第31話 戦いの終わり

「やぁ! あれからどのくらい経った?」

「殿下! よくぞご無事で! およそ1時間ほどですが……」

 戦ったのと心を折る作業がそれくらい、ってことか。



 いやー! ドなんちゃら! 正直ビビったね。初めて見たわ、あんな強い奴。

 勢いでどうにか持って行けたけど、まともに戦えば五分五分、軍勢とやらもうまく使われていれば負けていた可能性が高い。

 ま、今なら楽勝だろうけど!


 彼の空間で学べたことは多い。対外魔素、他にも……。

 あ、ちなみに記憶に関しても対処済みだ。
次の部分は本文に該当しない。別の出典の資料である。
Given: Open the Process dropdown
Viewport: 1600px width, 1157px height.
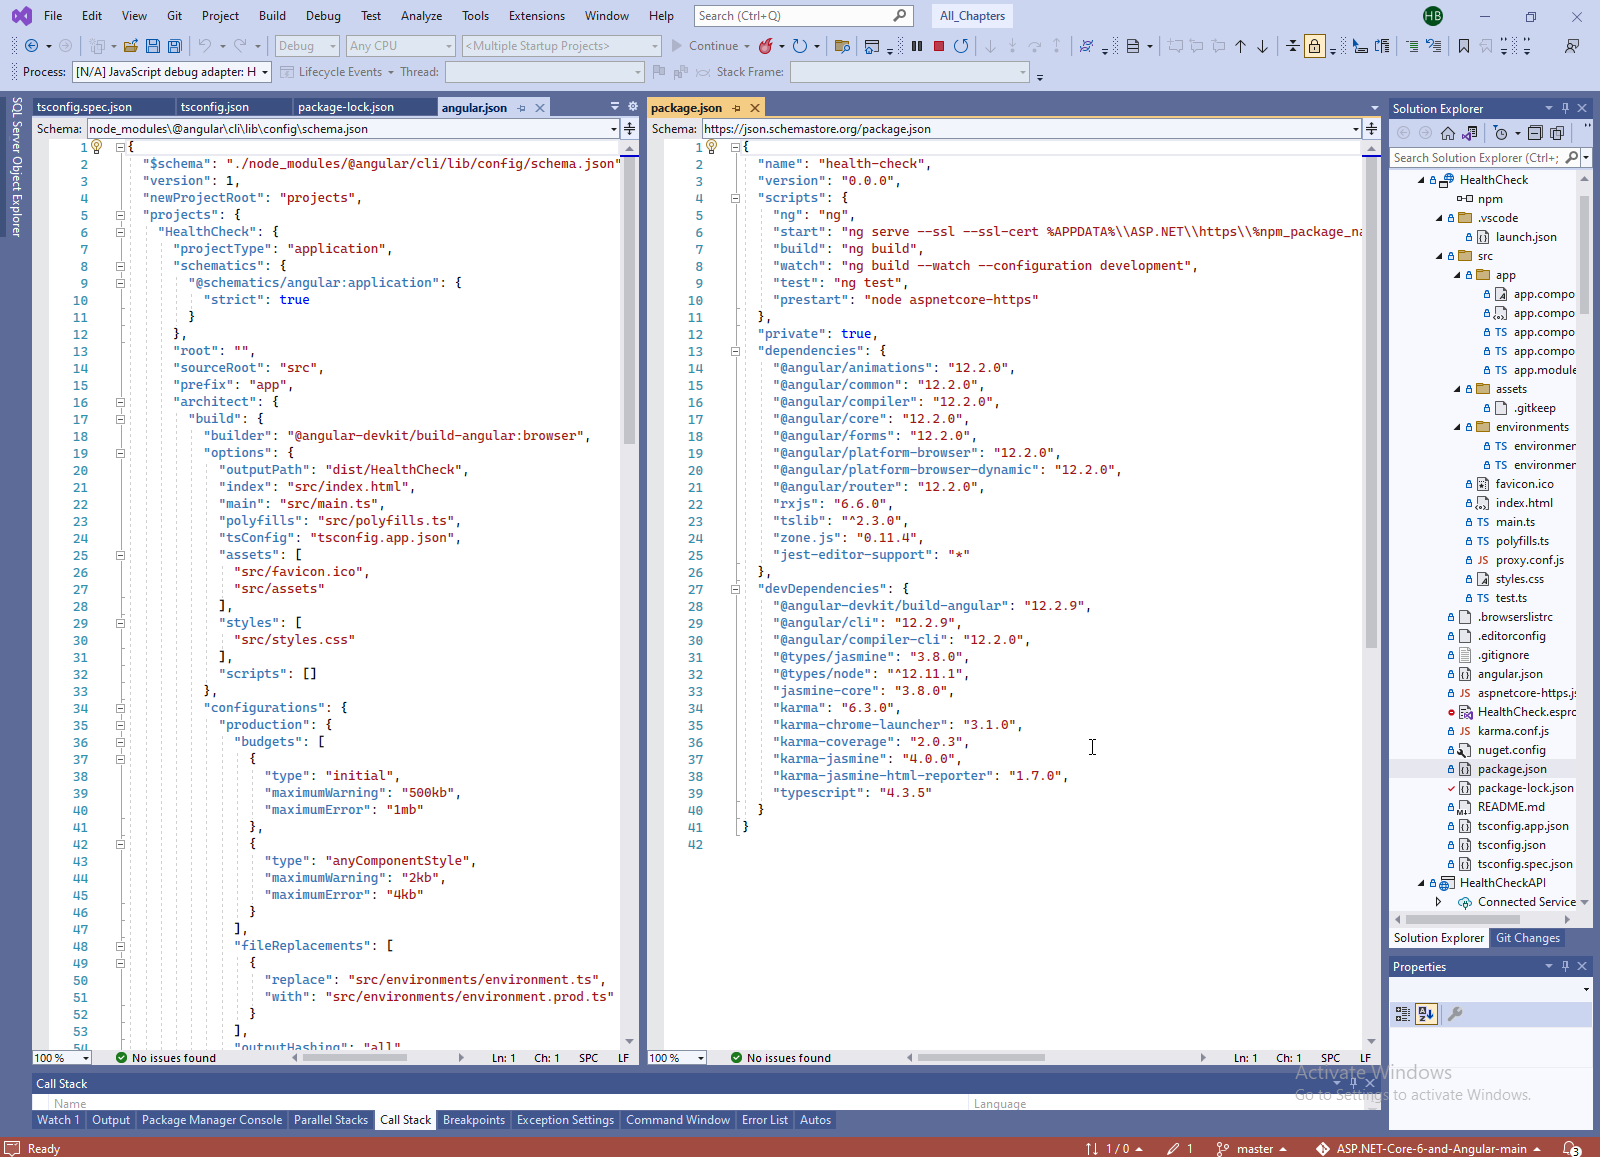Looking at the screenshot, I should coord(265,72).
不要な記憶を、長い時間の訓練の記憶などは空間収納に……まぁ、SDカードに保存みたいなもん! ここに来る時の記憶は再接続してきたってこと!




 閑話休題。

 

「ハンダートは如何致しますか? 公的に裁くには……その……」

「そそそ、そうだ! 獣人をどう扱おうがこの国では問題ない! 問題ないのだぁっ!」

 あーその辺の対策にもなってんのか。ほんと悪いことには知恵がよく回るよなぁ。その知識を善いことに活用させればいいのに。


「うむ。それについては考えているよ。今までの報いを受けさせなきゃね」

「ヒィッ!? わわ、私たちがいなくなったらっ! この地はどうなると思っている!?」


 確かに、誰も治めなくなった領地の人々は好き勝手に行動、言ってみれば盗賊にでもなるかもしれない。この地で平穏に暮らしていた獣人も確かにいて、彼らの状況が悪くなるのも目に見えている。さらにここは辺境の地、隣接する国や強めの魔物に侵略される可能性もある。
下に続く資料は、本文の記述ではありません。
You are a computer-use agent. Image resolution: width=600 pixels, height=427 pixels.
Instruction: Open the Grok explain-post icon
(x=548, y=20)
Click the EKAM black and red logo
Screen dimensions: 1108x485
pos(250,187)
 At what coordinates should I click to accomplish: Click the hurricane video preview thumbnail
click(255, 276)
「何も知らない者を人質にとるな。知らねぇよ、死にたくなきゃどうとでもするだろ。『次元門』」

「……はっ!? へっ!?」

「魂をくれてやる約束をしててな。ほれ、ここ通れ。今なら苦痛なく死ねるぞ」

 昇天できない、つまりは輪廻転生できないし、安息はないだろうけど。


「い、いやだぁっ! 死にたくね――ギャーっ!?」

「『退行催眠幻覚魔法ペイン・バック』。それとも、過去に他者に与えた苦痛を自分で味わってから死ぬか?」

 攫ったものはその悲しみを、痛めつけたものはその痛みを、犯した者はその屈辱を! もちろん掘られる側。


「……くそっ、ここまでか……」

「せ、せめて苦痛なく……」

 断頭台に上がる死刑囚のようにゲートを通るハンダートの配下たち。その数十人。

 また後で会おう! もちろんペイン・バックかけにいってあげるからね! それで反応しないやつがいたらこっちに戻してあげよう。


「わ、私も……」

「お前は別!」

 ハンダートもしれっとついて行こうとしていたが、んなことは許さない。


「な、何を……!?」

「お前が言っただろ、『この地はどうなる』って」

「そ、それは知らぬと申したではないかっ!」

 すまん、ありゃあ嘘だ。


「お前にはこの先長い時間をかけてでも、獣人が本当に平和に過ごせる居場所を作ってもらう。なぁに、お前の表の部分を使えばそれも可能だろう」

 虐げられし獣人に手を差し伸べる変人としての顔。この国にはまだまだ助けを求めている獣人がいるのもまた事実。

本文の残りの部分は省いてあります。